Cause marketing with consumer packaged goods often takes place on packaging.

While companies are sometimes loathe to forgo this valuable real estate, it’s almost always the case that the campaign sponsor and cause both benefit most when the packaging explains the campaign well. Remember the wise words from our friends in direct marketing: “tell more, sell more.”

In fact, I once undertook a study of higher value food items on store shelves for a client. What I found was that more expensive or high cachet food items had, on average, more than 20% words on their packaging than did less expensive substitute items.
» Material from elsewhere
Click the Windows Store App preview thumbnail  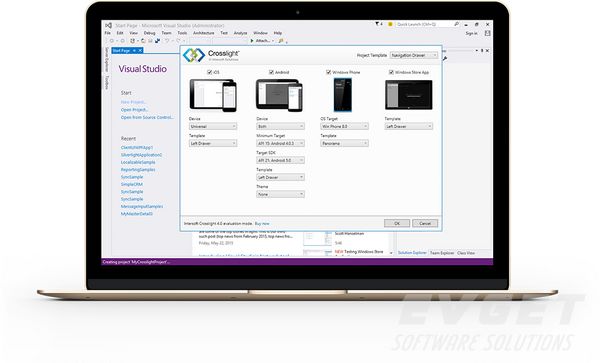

High cachet items were more likely to tell a story or include a narrative of some kind.

The packaging items from the Alden Keene Cause Marketing Database, all circa 2002-2004, illustrate my point.

Blue Sky Soda sells in natural food stores. I picked up this can at Whole Foods. Blue Sky, owned by the larger soda purveyor Hansen’s, is kind of the Shasta of natural sodas. That is, it’s value-priced. A 2¼ x ½ inch paragraph of explanation on the side panel… laid out so that you have to turn the can to read it… explains the campaign thusly:
“Blue Sky will donate 10 cents to American Rivers for every Blue Sky soda blue can tab received by October 31, 2002 (up to $15,000). Carefully remove blue can tabs and mail to: Blue Sky – American Rivers Fund, 1010 Railroad St, Corona, CA 92882. Join Blue Sky to help protect and preserve America’s Rivers. To get involved call 877-4RIVERS or visit

Blue Sky is currently doing a Save Tabs, Save Pets campaign benefiting Foundation and set up almost exactly the same. The major difference is that now the donation is 5 cents per pull tab.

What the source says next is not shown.